As more GPs move to fair value over the next several months, investors will begin to begin to experience the volatility that has been masked by at-cost accounting. It’s not clear yet whether, as a community, buyout firms have been too conservative or too aggressive in holding investments at cost. But it seems reasonable to predict that investors will be getting some surprises. And that could translate into shifts in the pace of their LBO fund commitments, as they make adjustments to hit their long-range allocation targets.

New Guidelines

In 2003, PEIGG released a set of GAAP-consistent guidelines for assessing the fair value of portfolio companies, calling on fund managers to provide regular updates that mirrored changing market conditions. PEIGG got a boost in 2003 when the American Institute of Certified Public Accountants released its own guidelines urging members to use fair value. Last year, the AICPA also issued a set of fair-value guidelines for auditors of LPs.

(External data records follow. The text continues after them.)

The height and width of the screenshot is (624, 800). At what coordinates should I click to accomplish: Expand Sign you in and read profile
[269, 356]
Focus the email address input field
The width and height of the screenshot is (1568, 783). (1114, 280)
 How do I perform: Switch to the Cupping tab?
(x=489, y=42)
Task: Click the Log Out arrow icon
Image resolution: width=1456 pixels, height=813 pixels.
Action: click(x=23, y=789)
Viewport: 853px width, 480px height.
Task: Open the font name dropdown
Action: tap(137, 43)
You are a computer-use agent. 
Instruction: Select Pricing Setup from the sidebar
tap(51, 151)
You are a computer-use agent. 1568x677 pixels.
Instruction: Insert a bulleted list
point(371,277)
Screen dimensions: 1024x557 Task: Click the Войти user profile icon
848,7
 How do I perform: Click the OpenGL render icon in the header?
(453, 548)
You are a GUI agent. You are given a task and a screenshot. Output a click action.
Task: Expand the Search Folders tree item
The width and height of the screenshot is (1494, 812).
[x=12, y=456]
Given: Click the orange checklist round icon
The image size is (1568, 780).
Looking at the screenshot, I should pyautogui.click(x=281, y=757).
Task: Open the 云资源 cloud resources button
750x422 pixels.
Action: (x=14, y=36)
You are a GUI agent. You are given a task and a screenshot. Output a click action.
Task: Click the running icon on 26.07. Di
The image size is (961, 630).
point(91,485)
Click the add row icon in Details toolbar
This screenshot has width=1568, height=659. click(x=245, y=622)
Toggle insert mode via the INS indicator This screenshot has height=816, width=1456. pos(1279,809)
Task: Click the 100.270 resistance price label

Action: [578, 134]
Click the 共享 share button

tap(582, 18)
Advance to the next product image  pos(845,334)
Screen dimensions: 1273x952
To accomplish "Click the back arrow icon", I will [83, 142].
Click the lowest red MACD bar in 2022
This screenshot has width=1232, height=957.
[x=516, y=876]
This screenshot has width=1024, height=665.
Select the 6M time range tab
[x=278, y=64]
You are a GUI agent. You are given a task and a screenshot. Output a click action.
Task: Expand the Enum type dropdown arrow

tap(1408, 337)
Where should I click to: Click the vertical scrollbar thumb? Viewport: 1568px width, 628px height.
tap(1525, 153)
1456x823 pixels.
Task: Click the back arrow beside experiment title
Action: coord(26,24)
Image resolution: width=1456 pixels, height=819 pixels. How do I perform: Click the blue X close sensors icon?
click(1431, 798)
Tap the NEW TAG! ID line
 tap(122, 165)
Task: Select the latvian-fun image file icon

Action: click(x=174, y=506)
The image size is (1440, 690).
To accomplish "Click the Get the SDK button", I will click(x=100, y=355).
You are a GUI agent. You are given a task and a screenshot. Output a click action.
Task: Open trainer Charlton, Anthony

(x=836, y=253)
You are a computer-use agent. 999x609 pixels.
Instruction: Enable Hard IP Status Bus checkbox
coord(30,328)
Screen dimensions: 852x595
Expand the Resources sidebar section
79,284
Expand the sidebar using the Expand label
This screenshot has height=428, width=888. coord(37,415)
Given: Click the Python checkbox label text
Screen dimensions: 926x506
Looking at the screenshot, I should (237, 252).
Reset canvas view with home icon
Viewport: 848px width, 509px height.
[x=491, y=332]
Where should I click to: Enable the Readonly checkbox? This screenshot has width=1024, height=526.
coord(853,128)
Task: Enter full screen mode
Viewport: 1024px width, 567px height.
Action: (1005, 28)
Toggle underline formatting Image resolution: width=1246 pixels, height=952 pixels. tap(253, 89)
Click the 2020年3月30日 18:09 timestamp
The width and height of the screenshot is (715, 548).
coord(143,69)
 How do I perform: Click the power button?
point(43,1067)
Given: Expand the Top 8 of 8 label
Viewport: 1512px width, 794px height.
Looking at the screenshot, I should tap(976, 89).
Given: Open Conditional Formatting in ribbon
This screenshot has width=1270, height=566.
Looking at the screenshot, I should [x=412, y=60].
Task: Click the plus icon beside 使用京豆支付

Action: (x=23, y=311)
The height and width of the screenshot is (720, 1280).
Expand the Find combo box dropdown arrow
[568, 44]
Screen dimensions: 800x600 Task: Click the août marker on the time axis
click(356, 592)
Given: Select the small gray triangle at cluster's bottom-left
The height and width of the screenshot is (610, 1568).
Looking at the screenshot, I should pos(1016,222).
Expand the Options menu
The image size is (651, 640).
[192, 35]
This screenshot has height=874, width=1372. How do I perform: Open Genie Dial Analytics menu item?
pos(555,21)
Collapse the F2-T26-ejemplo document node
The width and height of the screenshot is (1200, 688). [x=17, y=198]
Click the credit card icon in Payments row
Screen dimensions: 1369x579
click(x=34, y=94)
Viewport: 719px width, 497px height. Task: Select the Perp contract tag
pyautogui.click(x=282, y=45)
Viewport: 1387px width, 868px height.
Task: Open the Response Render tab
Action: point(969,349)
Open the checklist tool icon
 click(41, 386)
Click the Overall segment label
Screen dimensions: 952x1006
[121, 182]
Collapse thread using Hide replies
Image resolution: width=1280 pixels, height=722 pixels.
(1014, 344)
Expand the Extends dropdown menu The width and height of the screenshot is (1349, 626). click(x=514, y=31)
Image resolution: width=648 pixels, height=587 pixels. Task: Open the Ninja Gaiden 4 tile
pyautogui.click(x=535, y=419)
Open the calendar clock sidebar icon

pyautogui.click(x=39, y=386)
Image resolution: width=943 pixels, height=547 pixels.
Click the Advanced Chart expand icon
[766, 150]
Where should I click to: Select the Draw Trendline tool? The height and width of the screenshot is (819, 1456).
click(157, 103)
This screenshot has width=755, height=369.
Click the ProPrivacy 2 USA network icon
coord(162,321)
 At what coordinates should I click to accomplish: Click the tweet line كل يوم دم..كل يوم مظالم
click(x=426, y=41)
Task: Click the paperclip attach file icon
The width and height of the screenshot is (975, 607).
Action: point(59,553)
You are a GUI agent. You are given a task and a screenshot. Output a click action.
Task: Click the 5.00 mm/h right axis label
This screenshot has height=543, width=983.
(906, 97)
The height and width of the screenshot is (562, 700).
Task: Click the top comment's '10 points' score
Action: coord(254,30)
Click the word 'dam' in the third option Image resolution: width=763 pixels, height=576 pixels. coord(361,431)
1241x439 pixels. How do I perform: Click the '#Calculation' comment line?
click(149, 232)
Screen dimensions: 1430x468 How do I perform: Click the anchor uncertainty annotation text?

The final push came in September 2006 when the Financial Accounting Standards Board, which hadn’t before issued clear guidance on the matter, published FAS 157. That directive tells buyout firms and others how to determine fair value and what they need to disclose to investors about how they’re doing it. Fund managers are required to adhere to FAS 157 for their 2007 audited statements, due in early 2008. (In March, PEIGG refined its guidelines to include FAS 157.)

The message seems to be catching on—sort of. The Tuck School of Business at Dartmouth University has been polling the industry on the issue of fair value for years. A Tuck survey taken in 2005 found that only 30 percent of LBO and venture capital firms had adopted PEIGG’s fair value guidelines. By 2007, that figure had risen to nearly 70 percent, according to subsequent survey. That said, VC firms accounted for 61 percent of respondents, while buyout firms comprised 28 percent of respondents, and buyout firms have historically shown greater reluctance to embrace fair value. Indeed, seasoned LPs report that barely half of the buyout firms they’ve backed have made the switch to fair value.

“They may not like it because it’s difficult, it will take more time, and there will be more volatility,” said Lisa Filomia-Aktas, partner at Ernst & Young.

Nonetheless, boilerplate language in every LP agreement requires firms to provide GAAP-compliant financial reports. What’s more, compared with venture capital portfolios, buyout portfolios are far simpler to value on an interim basis, since portfolio companies have products, sales, EBITDA and other easy-to-comprehend measurements, Larsen said.

Inertia explains some of the reluctance, as does a belief that valuations of illiquid assets aren’t particularly meaningful. But there’s also an element of gamesmanship at work because holding portfolio companies at cost can allow buyout firms to manage LP expectations. Every buyout firm has at least one dog in every fund—whether because a company or an industry sector is struggling—and holding investments at cost can buy them time to work through problems before having to reflect them in valuations. And many LBO firm principals believe that illiquid assets can’t be valued in real time—that estimating an exit cost amounts to guesswork, pure and simple.

LPs, too, haven’t terribly minded the status quo, since switching to fair value could turn private equity investing into a roller-coaster ride. “Life may be easier if they didn’t have to record the results of volatility,” Larsen said.

That said, CFOs at buyout firms and the boards of many institutional investors tend to be fans of fair value. In addition, accountants at every level—portfolio companies, LBO firms and institutional investors—have started making a lot of noise about meeting GAAP requirements, since those are the rules that the profession lives by. The pushback that sometimes comes from the deal makers has sparked low-level conflict, Larsen said. “As private equity has grown as a percentage of limited partner portfolios, it deserves more attention from the auditor,” he added.

This is borne out by the most recent Tuck survey, which found that nearly 80 percent of GPs said their accountants paid more attention to valuations with their latest round of audits. That’s up from 53 percent two years ago.